Music x Stars - The Unlikely Pairing

During the Gaia mission, an observatory of the European Space Agency, astronomers used asteroseismology to accurately measure the distance of stars from Earth. Asteroseismology is the study of stellar oscillations, it can be derived from the Greek word "astero" meaning star and "seismology", which refers to the study of vibrations or oscillations. (Time Series and Spectral Analysis in Asteroseismology, By University of Sydney 2018)

Stars make "music" when they expand and contract, and their brightness varies in conjunction. Because scientists discovered these minor brightness changes in captured starlight, they can now 'hear' the song. Astronomers may analyze these minute variations in a star's brightness and convert them into "sound waves" or a "frequency spectrum" of the star's oscillations. These frequencies are then translated into distance measurements.

The frequency spectrum of a star's oscillations, like the sound waves produced by a musical instrument, are determined by the temperature, density, and other physical features of the star's interior. We can infer information about these details from analysing their frequencies. By analysing the "music" or frequency spectrum of the oscillations of thousands of stars, they were able to determine how far away the stars are, some as far as 15,000 light-years. This technique, known as asteroseismic parallax, allows for the measurement of star distances that is independent of the Gaia mission's typical stellar parallax method.

The key difference between the two methods is that stellar parallax, used by the Gaia mission, measures the apparent shift in a star's position over a year as the Earth orbits the Sun, relying on triangulation (forming triangles from known points to find distances) to calculate the distance. This procedure becomes increasingly complex for more distant stars as the parallax angle (difference in position from varied points of sight) gets smaller. In contrast, the asteroseismic parallax technique determines stars' physical attributes by analyzing their "music" or oscillations.
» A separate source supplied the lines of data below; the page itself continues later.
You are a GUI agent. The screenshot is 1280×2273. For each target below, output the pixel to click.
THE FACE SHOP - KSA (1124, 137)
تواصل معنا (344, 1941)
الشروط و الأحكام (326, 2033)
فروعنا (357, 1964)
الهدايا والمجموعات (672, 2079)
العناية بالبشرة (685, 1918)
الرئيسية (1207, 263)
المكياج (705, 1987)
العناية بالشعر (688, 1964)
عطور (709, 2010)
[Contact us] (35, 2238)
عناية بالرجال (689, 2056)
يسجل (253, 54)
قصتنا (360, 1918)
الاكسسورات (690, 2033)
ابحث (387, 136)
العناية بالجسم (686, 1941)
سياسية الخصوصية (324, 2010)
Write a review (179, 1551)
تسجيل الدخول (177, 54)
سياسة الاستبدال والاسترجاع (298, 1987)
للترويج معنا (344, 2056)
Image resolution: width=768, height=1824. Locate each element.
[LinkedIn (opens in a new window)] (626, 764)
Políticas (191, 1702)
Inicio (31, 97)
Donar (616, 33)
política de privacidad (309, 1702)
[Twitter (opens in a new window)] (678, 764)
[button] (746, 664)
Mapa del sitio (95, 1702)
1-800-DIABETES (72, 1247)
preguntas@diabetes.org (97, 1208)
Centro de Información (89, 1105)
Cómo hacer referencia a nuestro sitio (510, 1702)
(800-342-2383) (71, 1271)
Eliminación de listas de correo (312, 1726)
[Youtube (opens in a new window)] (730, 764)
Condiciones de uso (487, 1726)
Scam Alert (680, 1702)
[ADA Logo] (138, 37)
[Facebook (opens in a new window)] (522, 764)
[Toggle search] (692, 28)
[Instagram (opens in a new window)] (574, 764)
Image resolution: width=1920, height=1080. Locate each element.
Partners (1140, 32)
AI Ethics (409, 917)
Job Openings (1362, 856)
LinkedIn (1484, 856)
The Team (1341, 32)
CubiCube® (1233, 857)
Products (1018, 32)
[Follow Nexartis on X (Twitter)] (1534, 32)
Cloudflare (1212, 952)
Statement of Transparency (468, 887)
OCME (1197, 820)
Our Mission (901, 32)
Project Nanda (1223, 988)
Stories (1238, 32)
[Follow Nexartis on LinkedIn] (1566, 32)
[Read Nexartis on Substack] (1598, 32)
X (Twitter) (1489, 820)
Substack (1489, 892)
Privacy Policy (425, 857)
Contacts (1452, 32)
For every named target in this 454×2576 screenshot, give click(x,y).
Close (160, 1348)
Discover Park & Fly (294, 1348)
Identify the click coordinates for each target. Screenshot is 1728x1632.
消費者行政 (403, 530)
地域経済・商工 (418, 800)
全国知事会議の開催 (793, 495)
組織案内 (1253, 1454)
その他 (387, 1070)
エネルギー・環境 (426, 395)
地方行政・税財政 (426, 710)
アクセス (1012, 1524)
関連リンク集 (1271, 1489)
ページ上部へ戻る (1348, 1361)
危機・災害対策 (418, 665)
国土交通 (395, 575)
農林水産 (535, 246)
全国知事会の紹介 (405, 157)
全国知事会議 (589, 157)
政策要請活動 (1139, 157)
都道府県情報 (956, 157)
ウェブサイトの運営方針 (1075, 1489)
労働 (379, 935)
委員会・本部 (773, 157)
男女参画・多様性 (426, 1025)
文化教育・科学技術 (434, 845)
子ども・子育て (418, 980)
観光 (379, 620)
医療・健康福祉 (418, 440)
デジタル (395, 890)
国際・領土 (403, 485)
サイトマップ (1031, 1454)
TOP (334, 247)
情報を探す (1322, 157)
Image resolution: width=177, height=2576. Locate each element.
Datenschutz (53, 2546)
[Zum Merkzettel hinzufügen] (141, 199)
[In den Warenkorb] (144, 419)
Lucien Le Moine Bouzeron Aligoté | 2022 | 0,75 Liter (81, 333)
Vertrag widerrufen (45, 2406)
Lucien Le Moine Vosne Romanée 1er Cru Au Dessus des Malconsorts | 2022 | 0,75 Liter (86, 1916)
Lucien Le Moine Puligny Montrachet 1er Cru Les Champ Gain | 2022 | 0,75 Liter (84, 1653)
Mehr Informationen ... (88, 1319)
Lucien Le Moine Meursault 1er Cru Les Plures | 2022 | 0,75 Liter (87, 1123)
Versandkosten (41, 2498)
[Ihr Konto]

This approach can be used to measure more distant stars, up to 15,000 light-years away, which are difficult to measure with classical parallax. The asteroseismic parallax method is regarded as being better and more effective because it allows for independent verification and enhances the accuracy of Gaia's parallax measurements, particularly for more distant stars, and it can probe the entire sky, whereas Gaia's parallax measurements have some limitations. Additionally, the asteroseismic approach will be critical in enhancing Gaia's parallax, shaping future discoveries.